Database Security: Security and Privacy Concerns

/* The following article is extracted from the "Information Security Newsletter" published by the JUCC IS Task Force. */ 
In universities, some data have to be shared with students, staff, guests whereas others have to remain protected. At the same time, the number of data leak and unauthorized exposure to sensitive data increases dramatically. Therefore, concern for database security surges. This paper will expose the database management system; the encountered risks and finally focus on the security. 
Database Management System
A database is a complex structure that stores data for one or more applications usage. It also contains the relationship between the different data items. Sensitive data requiring specific security can also be stored inside.
In order to construct and maintain the database, a database management system (DBMS) has been developed1. It is an interface between end users/application programs and the database.
Figure 1 provides a simplified block diagram of DBMS architecture. A Data Definition Language (DDL) is used by administrators to define the database logical structure and procedural properties which are stored in Database description tables. The latter are used by the DBMS to manage the physical database. In order to support end user and application developers’ queries, a Data Manipulation Language (DML) and query languages have been designed. A transaction manager and a file manager provide a key link between the DBMS and the database interface. The DBMS is supported by two other tables: Concurrent access tables which prevent simultaneous and conflicting command from being executed, and Authorization tables that ensure that the user query execution is authorized.

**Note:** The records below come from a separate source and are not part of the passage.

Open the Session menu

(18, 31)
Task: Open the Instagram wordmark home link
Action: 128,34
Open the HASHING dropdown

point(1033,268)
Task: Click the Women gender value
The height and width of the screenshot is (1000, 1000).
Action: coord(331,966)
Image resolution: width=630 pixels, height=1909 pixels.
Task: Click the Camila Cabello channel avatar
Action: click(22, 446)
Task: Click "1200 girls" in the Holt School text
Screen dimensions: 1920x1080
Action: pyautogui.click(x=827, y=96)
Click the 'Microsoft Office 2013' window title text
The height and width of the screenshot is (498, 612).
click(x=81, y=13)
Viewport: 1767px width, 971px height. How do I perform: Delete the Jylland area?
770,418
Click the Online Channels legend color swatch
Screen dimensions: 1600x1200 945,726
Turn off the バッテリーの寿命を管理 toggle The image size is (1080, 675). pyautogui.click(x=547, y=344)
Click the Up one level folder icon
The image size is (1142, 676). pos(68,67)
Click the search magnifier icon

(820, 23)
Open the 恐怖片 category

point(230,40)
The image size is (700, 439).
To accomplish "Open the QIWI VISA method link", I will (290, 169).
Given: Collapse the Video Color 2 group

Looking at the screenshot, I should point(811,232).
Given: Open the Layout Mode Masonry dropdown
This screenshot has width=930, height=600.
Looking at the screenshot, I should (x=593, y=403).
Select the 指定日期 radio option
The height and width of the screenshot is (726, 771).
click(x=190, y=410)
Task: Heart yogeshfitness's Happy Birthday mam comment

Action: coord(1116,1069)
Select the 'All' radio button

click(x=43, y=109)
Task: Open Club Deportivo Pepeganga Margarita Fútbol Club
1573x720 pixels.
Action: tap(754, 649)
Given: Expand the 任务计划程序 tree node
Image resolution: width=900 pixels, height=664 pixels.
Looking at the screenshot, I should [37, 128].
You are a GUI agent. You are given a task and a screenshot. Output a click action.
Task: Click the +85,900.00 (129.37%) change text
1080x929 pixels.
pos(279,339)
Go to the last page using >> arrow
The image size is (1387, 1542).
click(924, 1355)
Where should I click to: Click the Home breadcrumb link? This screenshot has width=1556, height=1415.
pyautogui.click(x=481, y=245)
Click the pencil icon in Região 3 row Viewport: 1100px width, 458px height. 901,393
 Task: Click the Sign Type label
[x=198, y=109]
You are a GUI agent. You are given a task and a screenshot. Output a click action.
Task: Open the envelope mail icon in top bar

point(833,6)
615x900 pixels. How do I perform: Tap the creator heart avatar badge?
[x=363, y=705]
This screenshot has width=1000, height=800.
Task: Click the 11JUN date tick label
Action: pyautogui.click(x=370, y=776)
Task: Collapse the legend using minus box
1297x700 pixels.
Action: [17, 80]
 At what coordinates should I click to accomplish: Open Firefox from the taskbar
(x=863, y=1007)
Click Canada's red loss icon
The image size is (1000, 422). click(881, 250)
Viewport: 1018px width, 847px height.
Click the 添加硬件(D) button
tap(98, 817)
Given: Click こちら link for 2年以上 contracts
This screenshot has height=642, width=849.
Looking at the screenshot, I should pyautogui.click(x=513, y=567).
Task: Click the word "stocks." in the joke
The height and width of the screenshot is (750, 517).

Unlike operating system security that controls access right only for an entire file, DBMS can specify the access right of a particular record. Moreover, access right are not limited to read or write but concern many commands as INSERT, DELETE, SELECT.
Database is comprised of tables. Each table consists of Columns also known as Attributes or Fields that hold the data type and Rows also known as Tuples or Records that contain the value.
Comparison of the main DBMS: MySQL, Microsoft SQL Server, IBM DB2, Oracle3
MySQL has no CPU number limit, and available on almost all OS. It is free except in case of Support subscription which costs between $600 and $6000. This one is highly scalable.
Microsoft SQL server (Express) has a free version and a commercial one from $600 to $10,000. It supports for Windows only. The express version is limited to one CPU and a single user thread.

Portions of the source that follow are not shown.